▶ Material provided:
-=-=-=-=-

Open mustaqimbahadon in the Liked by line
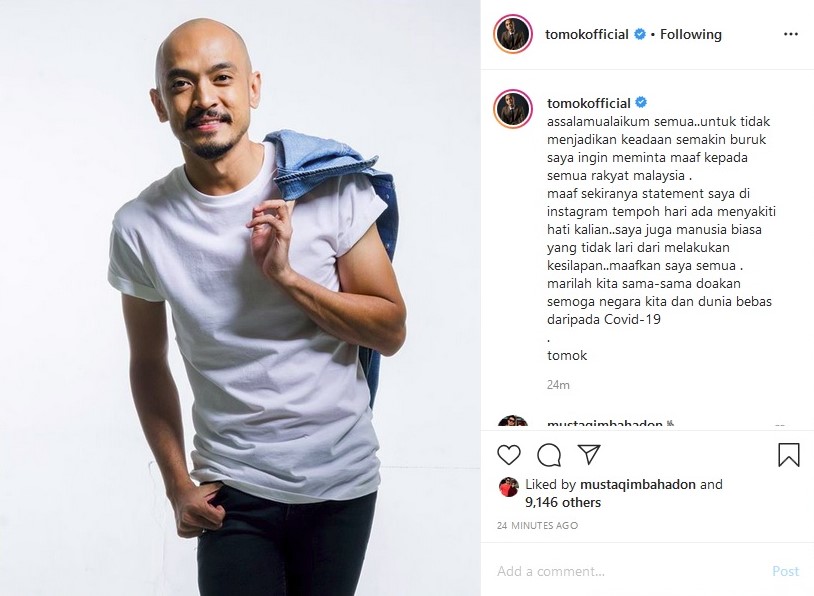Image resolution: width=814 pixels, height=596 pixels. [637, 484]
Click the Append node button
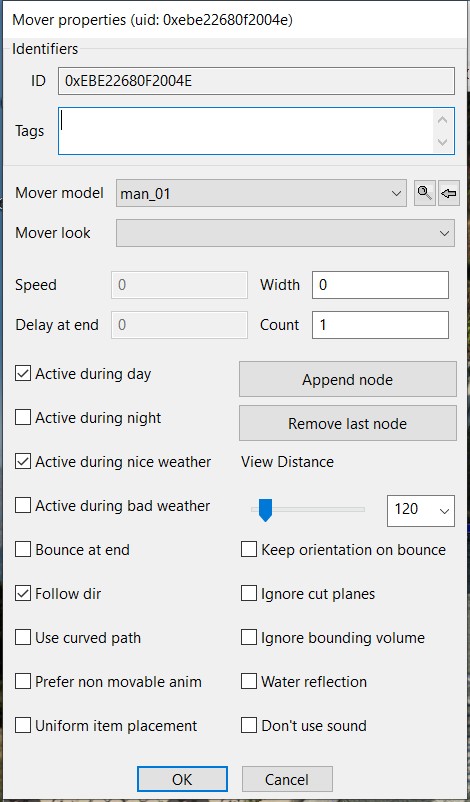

-=-=-=-=-

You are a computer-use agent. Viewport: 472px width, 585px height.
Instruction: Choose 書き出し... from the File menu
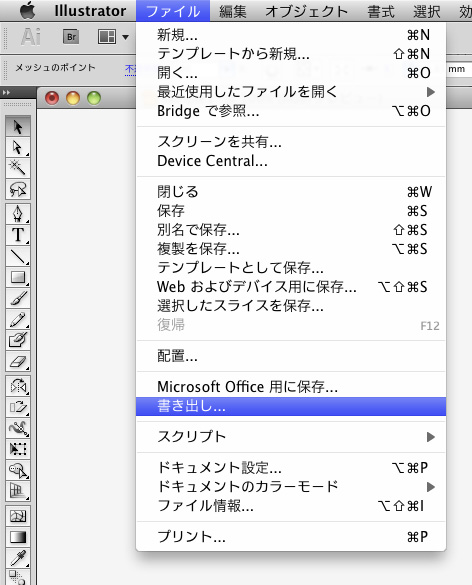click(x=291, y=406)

-=-=-=-=-

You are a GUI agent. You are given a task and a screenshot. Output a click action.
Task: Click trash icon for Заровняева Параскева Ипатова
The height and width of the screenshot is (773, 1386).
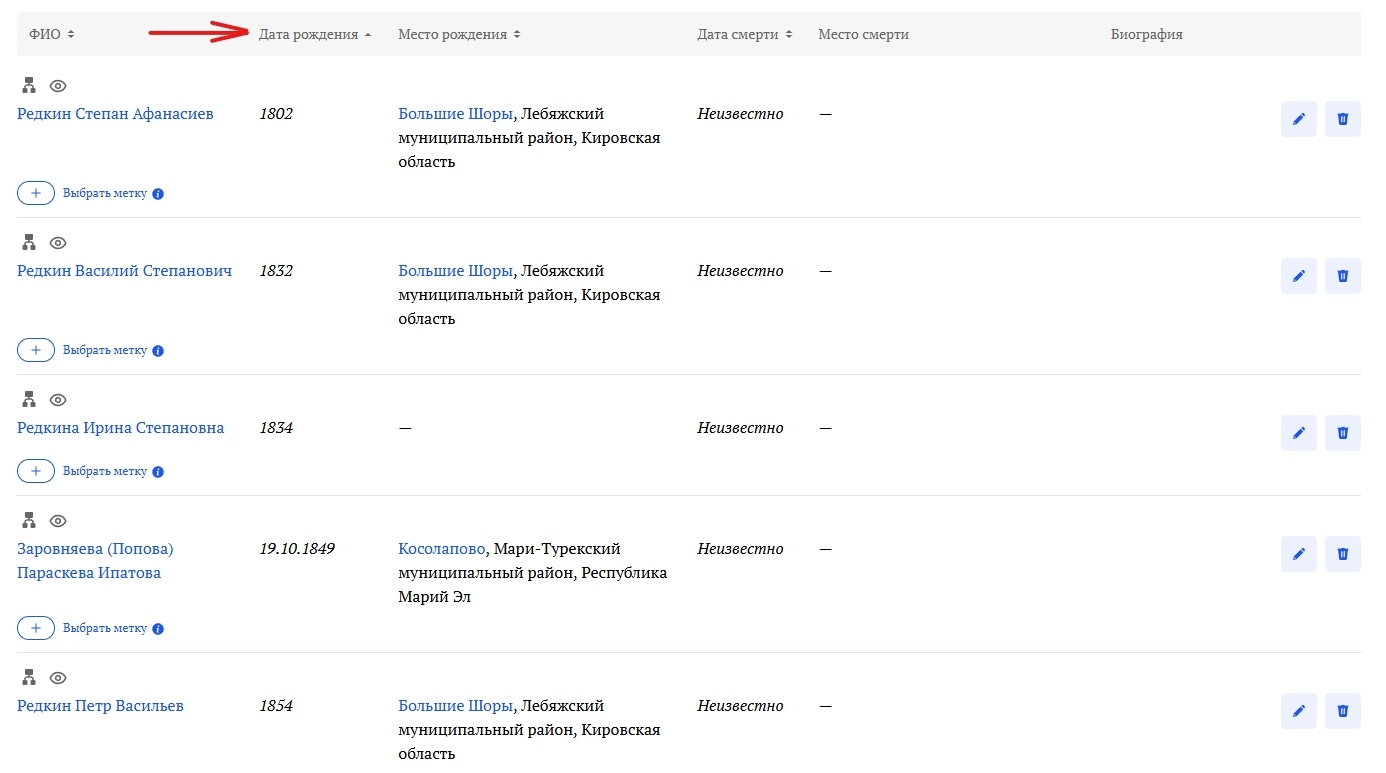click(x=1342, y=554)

-=-=-=-=-

▶ Exercise:
Rewrite the data from the line with "You are a GUI" to the line with "click(x=1342, y=554)", both included, as a JSON list of strings with one string per line and no blank lines. Leave the pictures out of your answer.

▶ Expected answer:
[
  "You are a GUI agent. You are given a task and a screenshot. Output a click action.",
  "Task: Click trash icon for Заровняева Параскева Ипатова",
  "The height and width of the screenshot is (773, 1386).",
  "click(x=1342, y=554)"
]